Et dans un autre de ses ouvrages, « Besoin de nature », il prend l’exemple du TDAH (trouble déficitaire de l’attention avec hyperactivité), traité par psychotrope chez 8 millions d’enfants états-uniens : « j’affirme que tous les enfants ont un immense besoin de faire fonctionner tout leur être psychocorporel, de faire fonctionner leurs muscles, leur charpente osseuse, leur sens, de grandir et d’apprendre avec leur corps, de jouer, de faire, de marcher dans la nature. J’affirme qu’entraver les enfants dans leur corps et considérer que « remuer les mains et les pieds, se lever, courir, grimper partout, avoir du mal à se tenir tranquille, agir comme si l’on était monté sur ressort » sont des troubles mentaux, est monstrueux. Arrêtons d’enfermer et d’entraver les enfants dans leur corps et leur sens, libérons-les. »

Quels êtres humains voulons-nous ? Des suiveurs de consignes qui ne connaissent de la vie que ce qu’on a bien voulu leur laisser entrevoir par médiateur interposé (parent, prof, « celui qui sait ») ? Dociles, obéissants, craintifs ? Suivant sagement les rails, incapables de connaître leurs véritables besoins, coupés de leur enthousiasme et de leurs passions ? Au nom de quoi ferions-nous cela ? « Pour leur bien », vraiment ?

Je suis persuadée que c’est d’une école buissonnière dont nous avons besoin.
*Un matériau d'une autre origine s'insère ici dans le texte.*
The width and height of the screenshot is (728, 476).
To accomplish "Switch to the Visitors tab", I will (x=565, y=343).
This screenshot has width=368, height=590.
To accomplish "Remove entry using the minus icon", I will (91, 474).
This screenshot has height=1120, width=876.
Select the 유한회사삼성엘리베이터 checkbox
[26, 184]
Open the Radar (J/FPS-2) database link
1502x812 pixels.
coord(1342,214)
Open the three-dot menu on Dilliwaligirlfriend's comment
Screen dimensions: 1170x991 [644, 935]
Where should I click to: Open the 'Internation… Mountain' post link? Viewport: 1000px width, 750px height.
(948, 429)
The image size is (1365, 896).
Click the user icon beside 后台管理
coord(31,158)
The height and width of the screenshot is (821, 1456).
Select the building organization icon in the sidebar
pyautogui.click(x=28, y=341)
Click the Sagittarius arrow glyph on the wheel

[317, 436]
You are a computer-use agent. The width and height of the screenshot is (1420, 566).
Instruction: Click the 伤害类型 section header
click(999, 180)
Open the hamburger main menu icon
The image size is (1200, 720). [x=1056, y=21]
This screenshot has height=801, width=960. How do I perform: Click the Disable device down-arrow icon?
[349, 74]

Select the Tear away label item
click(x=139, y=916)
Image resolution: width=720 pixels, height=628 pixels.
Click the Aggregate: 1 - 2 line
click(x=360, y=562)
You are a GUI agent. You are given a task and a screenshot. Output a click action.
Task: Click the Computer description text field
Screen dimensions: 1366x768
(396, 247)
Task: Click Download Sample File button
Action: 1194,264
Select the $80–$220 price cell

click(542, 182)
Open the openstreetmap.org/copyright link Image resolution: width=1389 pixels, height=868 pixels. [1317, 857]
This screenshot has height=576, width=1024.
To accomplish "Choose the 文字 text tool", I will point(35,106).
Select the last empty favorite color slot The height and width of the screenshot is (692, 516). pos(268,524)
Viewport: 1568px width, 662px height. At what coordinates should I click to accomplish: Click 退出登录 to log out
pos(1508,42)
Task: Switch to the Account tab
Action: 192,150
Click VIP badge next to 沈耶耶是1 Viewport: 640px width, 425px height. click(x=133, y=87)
Une école qui nous permette de prendre la clé des champs, d’aller vers les autres, d’évoluer librement dans notre environnement, là où nous portent nos élans. Une école qui ne nous demande pas d’être autre chose que nous-mêmes, sans jugement ni compétition. Qui nous laisse explorer, faire des choix, des erreurs, arrêter, recommencer, persévérer dans ce qui nous rend joyeux. Libre de découvrir pleinement, à notre rythme, avec tout notre être, les mondes physiques, sensibles, poétiques, imaginaires, conviviaux, qui constituent la vie. D’y être pleinement immergé, dès la petite enfance, afin de, petit à petit, en confiance, consolider son être au monde dans la présence à soi, aux autres et à son environnement.